MK-677 (Ibutamoren) and Medicare Advantage: What Women Need to Know About Coverage and Cost

MK-677 (Ibutamoren) and Medicare Advantage Coverage: A Woman's Complete Guide

At a glance

  • Coverage status / Not covered by Medicare Advantage, Medicare Part D, or most private insurers as of 2026
  • FDA approval / None. MK-677 is an investigational compound, not an approved drug
  • Typical cash price / Approximately $180/month for compounded versions; research-grade powder pricing varies widely
  • Manufacturer coupon / No legitimate manufacturer coupon exists. No FDA-approved manufacturer exists
  • Life-stage note / Contraindicated in pregnancy. Use during perimenopause and post-menopause carries unstudied long-term risks
  • Insurance billing code / No valid NDC or J-code; cannot be submitted to any insurer
  • Relevant women's conditions / Sarcopenia, bone density loss, post-menopause, PCOS-related metabolic concerns, female pattern muscle loss
  • Evidence in women / Sparse. Most trials enrolled predominantly male or mixed cohorts with small female subgroups

What Exactly Is MK-677 (Ibutamoren)?

MK-677 is an orally active ghrelin receptor agonist that stimulates the pituitary to release growth hormone (GH) and, downstream, insulin-like growth factor 1 (IGF-1). It is not a hormone itself. It is not a SARM, despite being sold alongside SARMs on many supplement and research-chemical sites.
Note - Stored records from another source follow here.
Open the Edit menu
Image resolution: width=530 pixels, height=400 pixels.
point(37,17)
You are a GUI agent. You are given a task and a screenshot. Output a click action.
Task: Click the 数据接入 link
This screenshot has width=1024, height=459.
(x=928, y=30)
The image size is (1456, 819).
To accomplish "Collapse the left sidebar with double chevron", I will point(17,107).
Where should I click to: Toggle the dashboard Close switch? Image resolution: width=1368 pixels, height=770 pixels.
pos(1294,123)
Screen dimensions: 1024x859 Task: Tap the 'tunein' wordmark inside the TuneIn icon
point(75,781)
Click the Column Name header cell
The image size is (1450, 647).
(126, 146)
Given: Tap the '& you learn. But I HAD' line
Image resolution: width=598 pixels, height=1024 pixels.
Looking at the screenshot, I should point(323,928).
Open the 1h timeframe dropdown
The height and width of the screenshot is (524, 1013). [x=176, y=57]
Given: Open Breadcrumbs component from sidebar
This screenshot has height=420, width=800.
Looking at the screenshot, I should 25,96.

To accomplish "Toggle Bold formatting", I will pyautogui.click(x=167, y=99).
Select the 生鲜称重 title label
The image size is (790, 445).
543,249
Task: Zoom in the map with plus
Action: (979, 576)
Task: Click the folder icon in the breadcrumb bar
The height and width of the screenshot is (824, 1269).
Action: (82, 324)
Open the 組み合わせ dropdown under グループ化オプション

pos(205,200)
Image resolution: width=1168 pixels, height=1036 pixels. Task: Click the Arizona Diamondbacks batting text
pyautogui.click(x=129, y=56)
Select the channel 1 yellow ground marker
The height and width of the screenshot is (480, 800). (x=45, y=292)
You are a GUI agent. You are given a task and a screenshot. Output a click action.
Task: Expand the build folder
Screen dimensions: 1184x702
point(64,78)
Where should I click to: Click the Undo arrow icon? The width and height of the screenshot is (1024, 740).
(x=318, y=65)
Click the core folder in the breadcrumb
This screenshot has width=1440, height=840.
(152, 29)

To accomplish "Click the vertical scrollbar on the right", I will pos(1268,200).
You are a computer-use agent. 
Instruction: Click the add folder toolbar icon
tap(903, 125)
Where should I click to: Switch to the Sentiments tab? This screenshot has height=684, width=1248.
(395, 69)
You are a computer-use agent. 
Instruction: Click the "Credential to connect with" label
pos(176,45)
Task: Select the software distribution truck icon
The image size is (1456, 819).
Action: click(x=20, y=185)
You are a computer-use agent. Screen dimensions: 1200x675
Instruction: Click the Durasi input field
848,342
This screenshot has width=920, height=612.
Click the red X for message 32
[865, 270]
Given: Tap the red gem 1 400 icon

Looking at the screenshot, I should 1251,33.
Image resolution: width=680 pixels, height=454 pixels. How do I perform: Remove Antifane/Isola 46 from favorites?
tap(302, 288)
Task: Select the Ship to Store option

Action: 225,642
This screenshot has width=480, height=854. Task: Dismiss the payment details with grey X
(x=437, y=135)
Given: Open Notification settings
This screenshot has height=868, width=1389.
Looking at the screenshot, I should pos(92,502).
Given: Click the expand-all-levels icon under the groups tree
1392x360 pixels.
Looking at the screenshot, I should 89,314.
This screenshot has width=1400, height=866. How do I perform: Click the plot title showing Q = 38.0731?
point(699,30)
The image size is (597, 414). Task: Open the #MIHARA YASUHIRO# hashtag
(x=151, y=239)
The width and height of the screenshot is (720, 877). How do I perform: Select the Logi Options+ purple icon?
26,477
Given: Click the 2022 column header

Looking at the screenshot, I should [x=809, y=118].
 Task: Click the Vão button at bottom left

The compound was originally investigated by Merck in the 1990s for conditions including muscle wasting, osteoporosis, and GH deficiency. Development was ultimately discontinued before FDA approval. No version of MK-677 has ever received FDA clearance for any indication.

How It Works in Women's Physiology

Women's GH secretion differs from men's in several ways that matter here. Premenopausal women secrete GH in more frequent, lower-amplitude pulses than men, driven partly by estrogen's stimulating effect on pituitary somatotrophs. Research in healthy adults has confirmed that estrogen amplifies GH pulse amplitude and IGF-1 levels. After menopause, estrogen decline contributes to a measurable drop in GH secretory activity, which is one reason post-menopausal women experience accelerated muscle and bone loss.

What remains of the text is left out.